### What is expected
All that belongs in the answer is the lines from the one containing "Click the pagination dots below the timeline" to the end of the listing below, copied exactly, pictures excluded.

================

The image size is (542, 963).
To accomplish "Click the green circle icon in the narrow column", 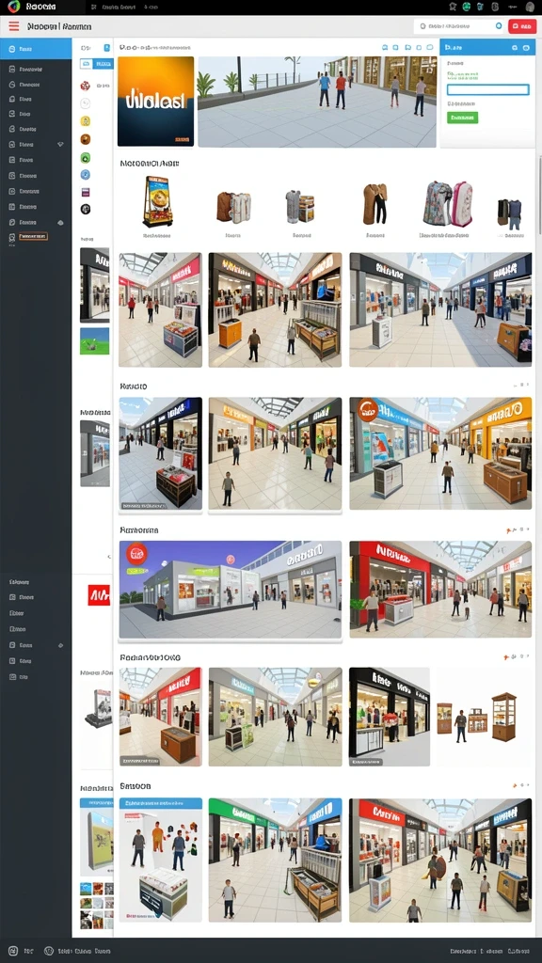I will click(x=86, y=158).
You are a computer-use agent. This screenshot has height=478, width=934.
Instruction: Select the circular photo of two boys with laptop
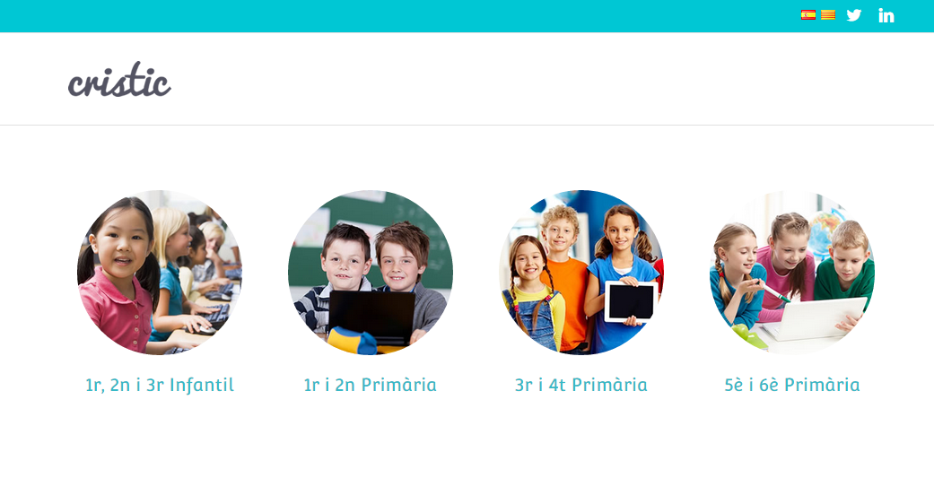pos(370,272)
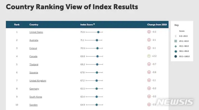199x110 pixels.
Task: Click Germany's index score slider marker
Action: coord(97,89)
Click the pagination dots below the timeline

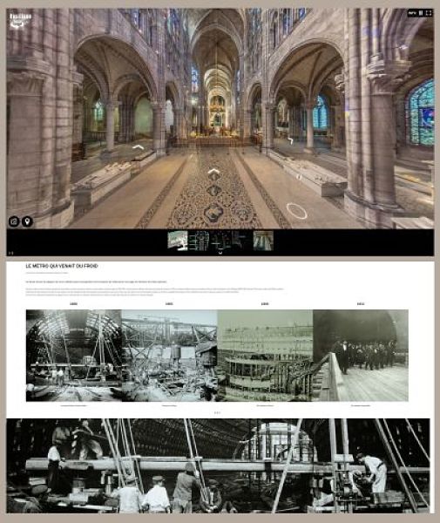click(x=217, y=413)
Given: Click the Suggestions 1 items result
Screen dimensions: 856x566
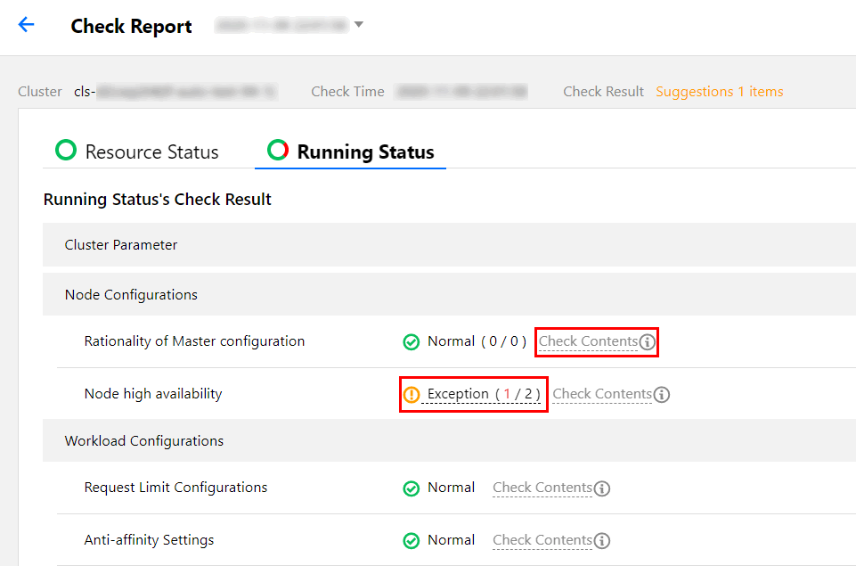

================

### Exercise response
Click the pagination dots below the timeline

click(x=217, y=413)
Given: Click the Suggestions 1 items result
Screen dimensions: 856x566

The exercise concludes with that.